The risky path here is a two-step interaction between approval and merge:

  1. Approval correctly moves the advisor proposal into active policy.
  2. During merge_rules, that approved advisor proposal can be merged into an existing user-owned rule in a way that loses the advisor provenance for the new endpoint.

For example, suppose active user policy already has a rule like:

network_policies:
  app-api:
    binaries:
      - path: /usr/bin/python
    endpoints:
      - host: api.example.com
        port: 443

Then the advisor proposes, and the user approves, a chunk with the same rule/binary but a private/internal endpoint:

network_policies:
  app-api:
    binaries:
      - path: /usr/bin/python
        advisor_proposed: true
    endpoints:
      - host: internal-admin.local
        port: 443

merge_rules appends the new endpoint, but append_unique_binaries dedupes by binary path.
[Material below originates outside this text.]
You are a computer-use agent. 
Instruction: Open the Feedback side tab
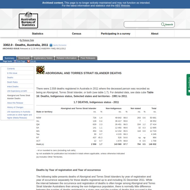[188, 85]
Since /usr/bin/python already exists, the advisor-marked binary is dropped/preserved as the existing user binary. The merged active rule can then effectively look like:

network_policies:
  app-api:
    binaries:
      - path: /usr/bin/python
    endpoints:
      - host: api.example.com
        port: 443
      - host: internal-admin.local
        port: 443

At that point the new exact_declared_endpoint_host path sees a user-declared binary plus an exact endpoint match, so the proxy can skip the default RFC1918/private-IP SSRF block for internal-admin.local. But that endpoint originated from the advisor path, which this PR’s docs and tests imply should still require a separate explicit developer action such as allowed_ips.

I think the durable fix is to make provenance live at the same granularity as the trust decision: the endpoint, not only the binary. Concretely:

  • Add internal/proto provenance to NetworkEndpoint, for example advisor_proposed.
  • When policy.local / advisor-generated chunks create a proposed rule, mark every proposed endpoint as advisor-proposed.
  • Update the Rego exact-host trust check to require both a user-declared binary and a user-declared exact endpoint, e.g. not object.get(ep, "advisor_proposed", false) in _policy_has_exact_declared_endpoint or equivalent.
  • Preserve endpoint provenance through merge. When appending an incoming endpoint, keep its advisor marker. When merging into an existing matching endpoint, use conservative provenance: existing.advisor_proposed = existing.advisor_proposed || incoming.advisor_proposed unless there is a distinct explicit user-acceptance path that converts it.
  • Add a regression test where an approved advisor proposal for an internal exact hostname is merged into a rule that already contains the same binary, and assert the exact-declared-host SSRF bypass does not apply.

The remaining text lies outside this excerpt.